For the current prespecified analysis, they focused on the 128 participants with measurable or nonmeasurable CNS lesions, finding that median PFS as evaluated by blinded independent review was not reached for the osimertinib-treated patients and was 13.9 months for those given erlotinib or gefitinib.
This equated to a hazard ratio of 0.48, which could only be classed as “nominally significant” due to the trial design, which did not allow for a formal analysis of the CNS PFS as the overall survival analysis had not reached statistical significance, the investigators explain. They believe, however, that osimertinib therapy is associated with a “clinically meaningful” improvement in CNS outcomes.
A higher proportion of patients in the osimertinib than in the control group achieved a CNS objective response (66 vs 43%; odds ratio=2.5), while the incidence of CNS progression was lower (20 vs 39%) as was the rate of CNS progression due to new lesions (12 vs 30%).

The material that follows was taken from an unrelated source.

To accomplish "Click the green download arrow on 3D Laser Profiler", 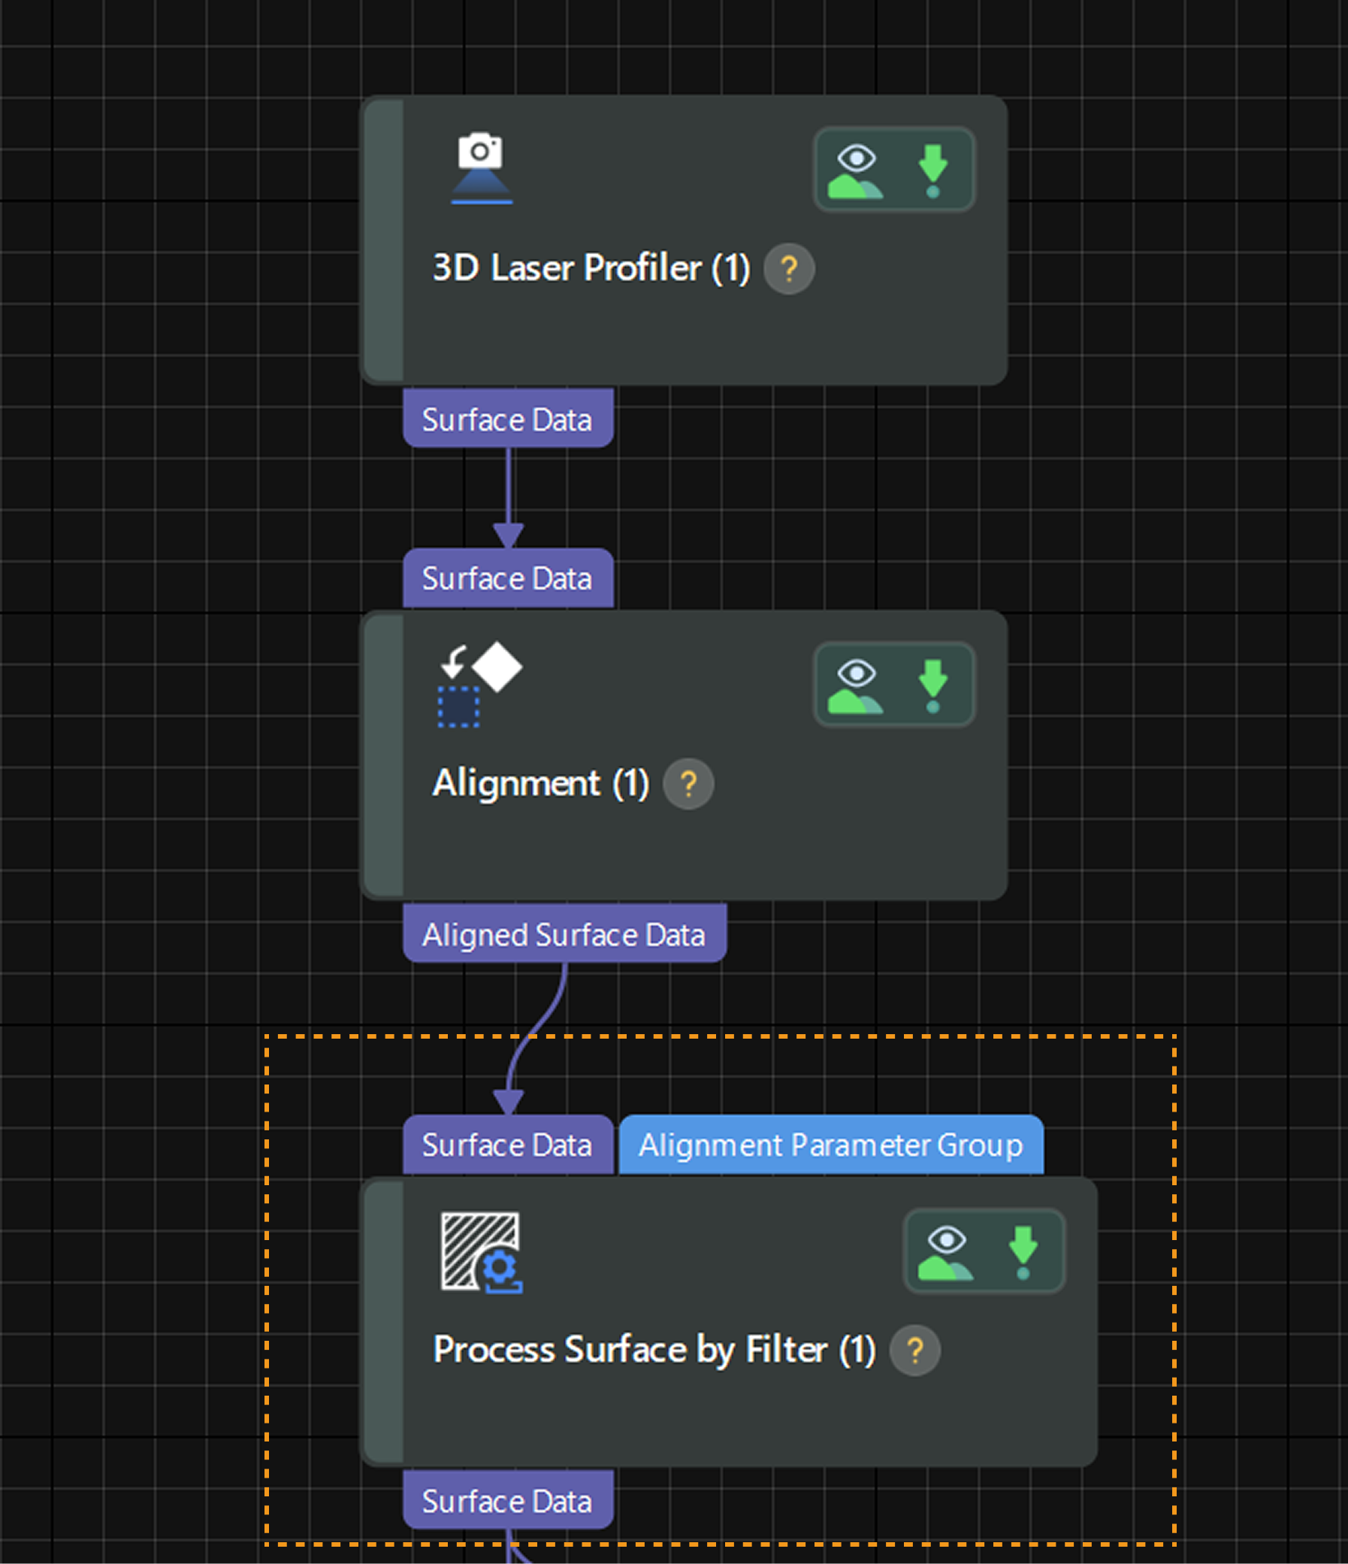I will 934,161.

Moreover, Vansteenkiste et al used a competing risks analysis adjusting for non-CNS progression and death to estimate that osimertinib-treated patients had a 5% probability of experiencing a CNS event at 6 months and an 8% probability at 12 months. By contrast, the estimates for patients given erlotinib or gefitinib were 18% and 24%, respectively.
“Taken together, the consistent CNS efficacy observed across analyses in the FLAURA study, assessed by investigator in the overall FLAURA population and by [blinded independent central review] in the CNS analysis, provides strong evidence for the CNS efficacy of osimertinib,” concludes the team in the Journal of Clinical Oncology.